Only one span is wanted from the lines below: from the one with "This screenshot has width=1788, height=982." up to and including the one with "Given: Click Login to Control Panel". Copy it exactly, without images.

Start of SUPPLIED MATERIAL

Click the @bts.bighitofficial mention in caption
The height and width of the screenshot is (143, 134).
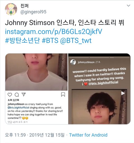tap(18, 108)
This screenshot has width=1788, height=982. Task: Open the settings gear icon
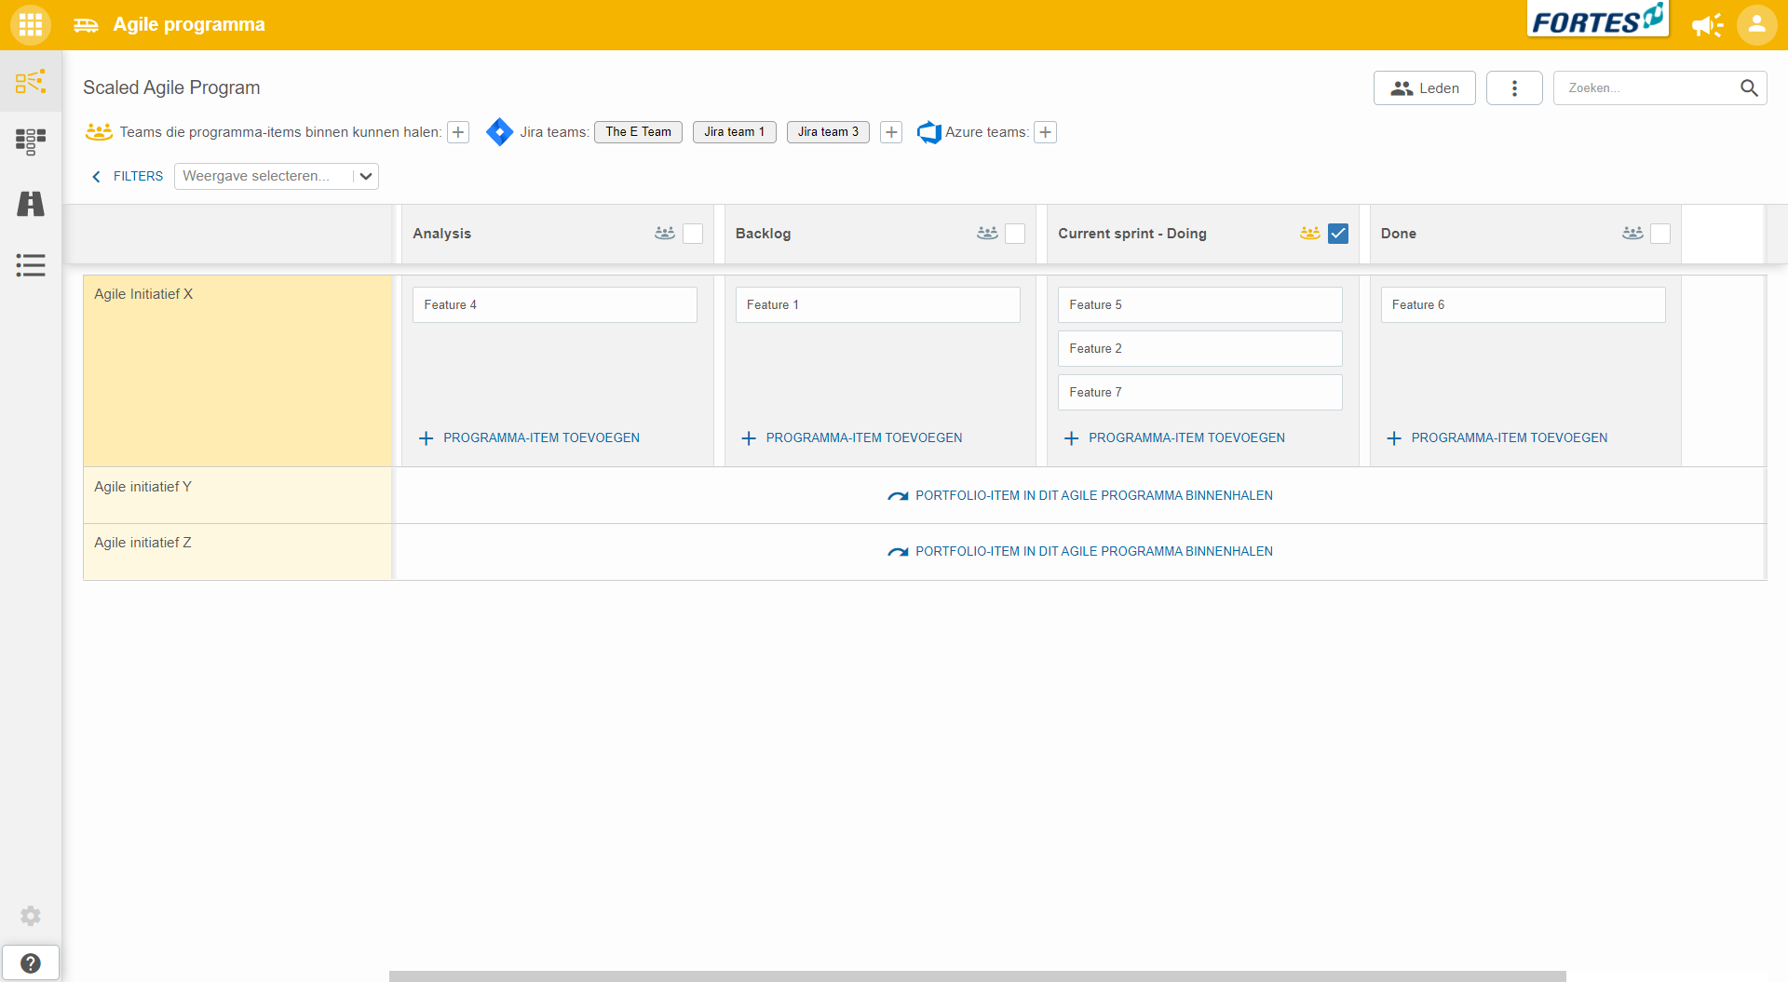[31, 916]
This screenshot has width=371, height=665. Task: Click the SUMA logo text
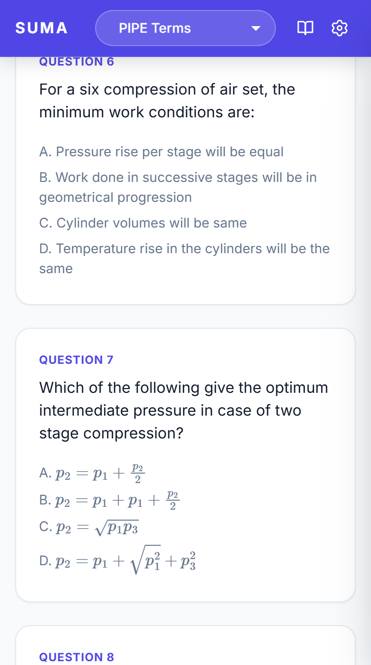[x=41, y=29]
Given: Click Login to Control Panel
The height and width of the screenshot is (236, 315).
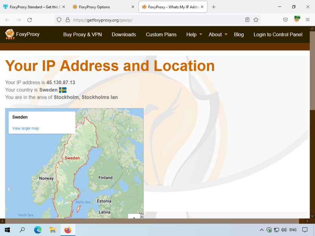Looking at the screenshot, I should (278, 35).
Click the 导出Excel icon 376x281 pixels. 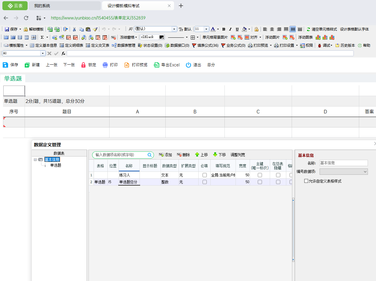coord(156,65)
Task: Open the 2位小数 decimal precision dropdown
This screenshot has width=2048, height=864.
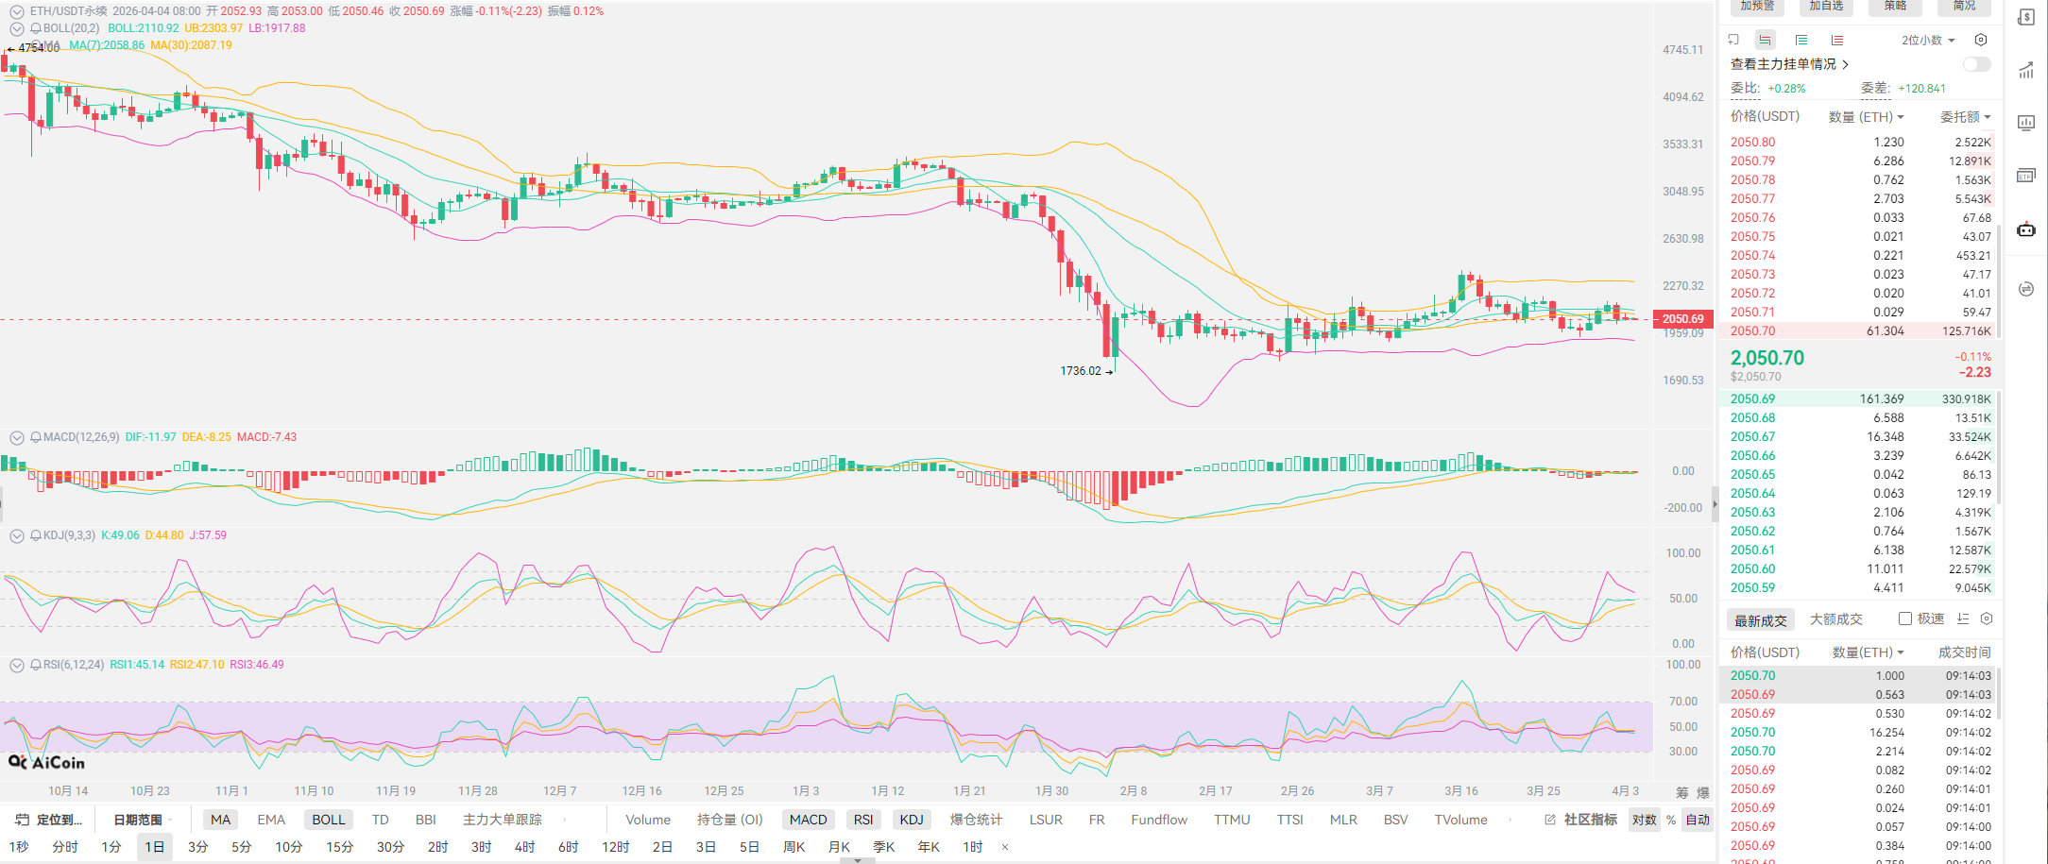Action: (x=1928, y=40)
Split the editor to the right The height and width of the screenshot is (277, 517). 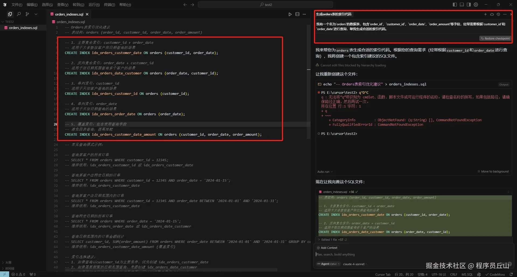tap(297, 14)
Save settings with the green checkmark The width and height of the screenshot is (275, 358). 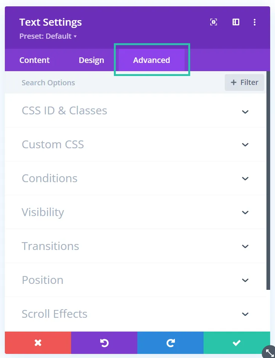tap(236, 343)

End of SUPPLIED MATERIAL

> _EXERCISE OUTPUT_:
This screenshot has width=1788, height=982. Task: Open the settings gear icon
[31, 916]
This screenshot has width=371, height=665. Task: Click the SUMA logo text
[x=41, y=29]
Given: Click Login to Control Panel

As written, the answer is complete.